» Written task
Please put every line of the material below into a numbered list, omitting blank lines and leaving out the pictures.

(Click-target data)
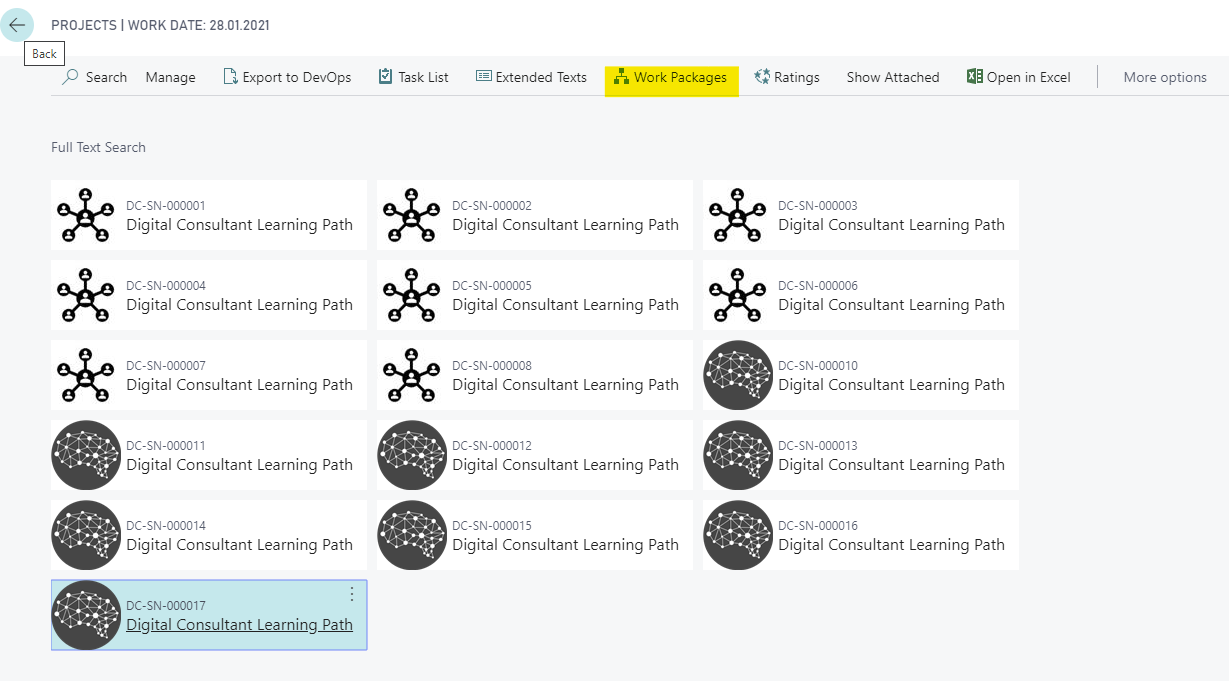The height and width of the screenshot is (681, 1229).
Task: Click the Export to DevOps icon
Action: (x=230, y=77)
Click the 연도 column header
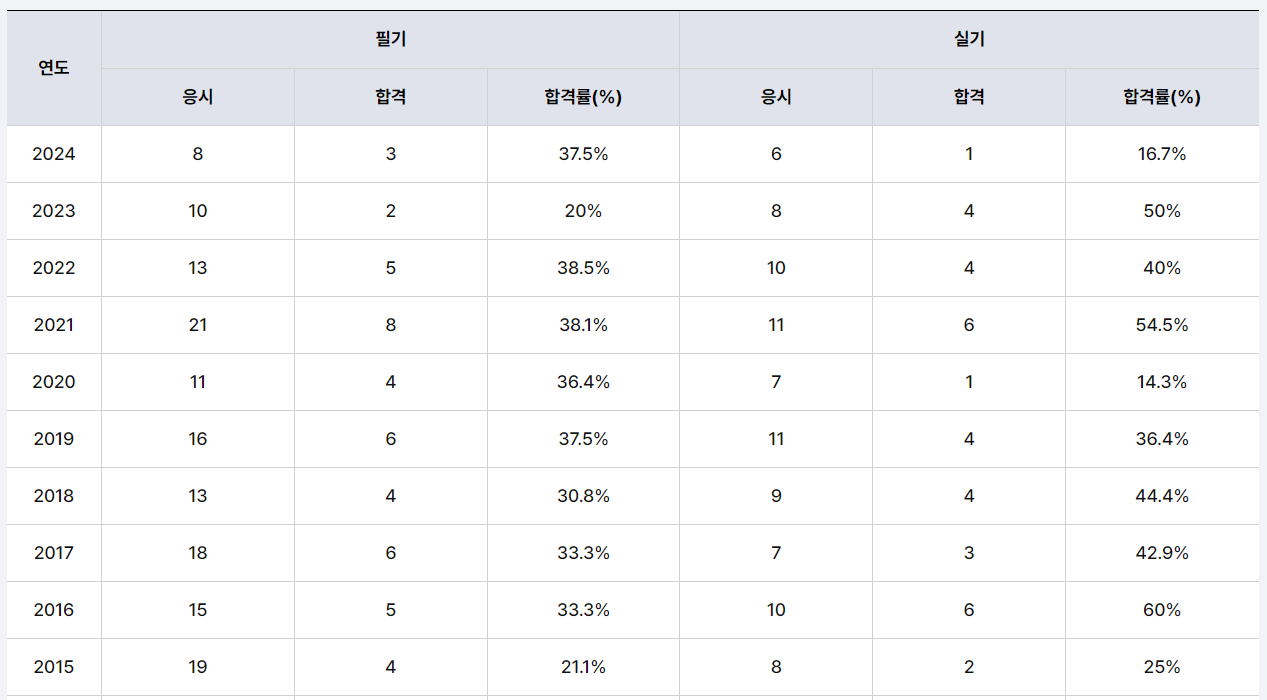Viewport: 1267px width, 700px height. coord(54,68)
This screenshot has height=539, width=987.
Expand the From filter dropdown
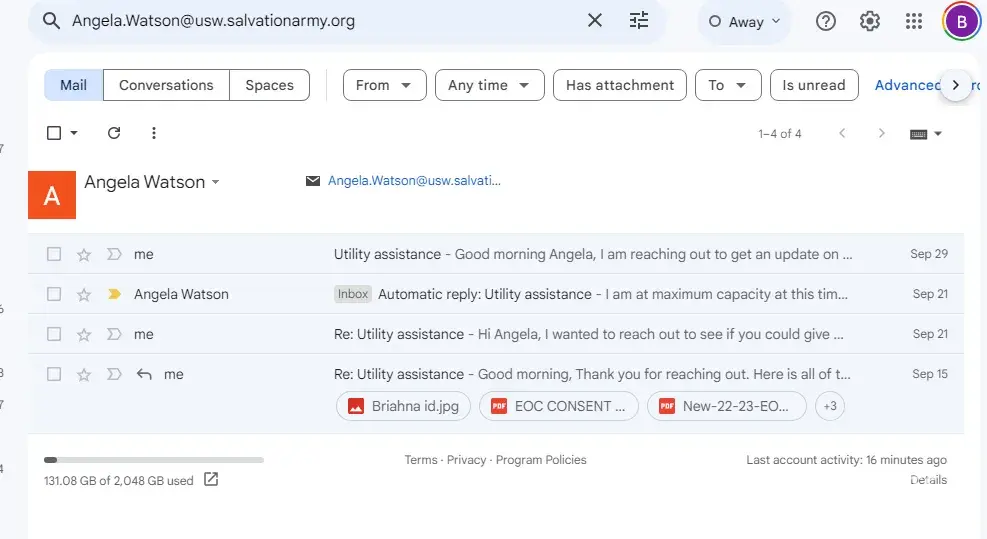384,85
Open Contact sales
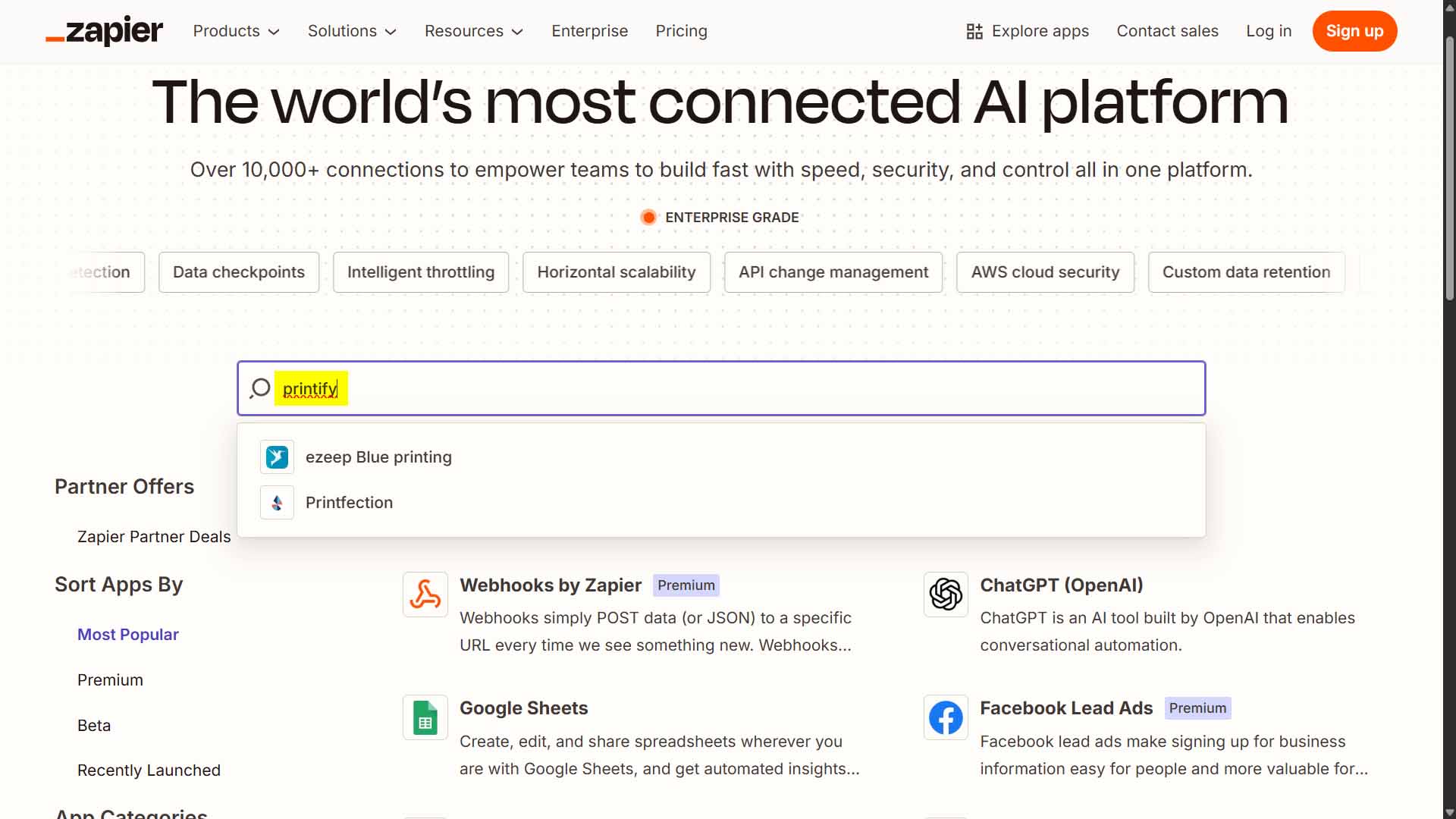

» The completed task
1. The height and width of the screenshot is (681, 1229).
2. Task: Click the Export to DevOps icon
3. Action: (x=230, y=77)
4. Click the 연도 column header
5. Viewport: 1267px width, 700px height. coord(54,68)
6. This screenshot has height=539, width=987.
7. Expand the From filter dropdown
8. 384,85
9. Open Contact sales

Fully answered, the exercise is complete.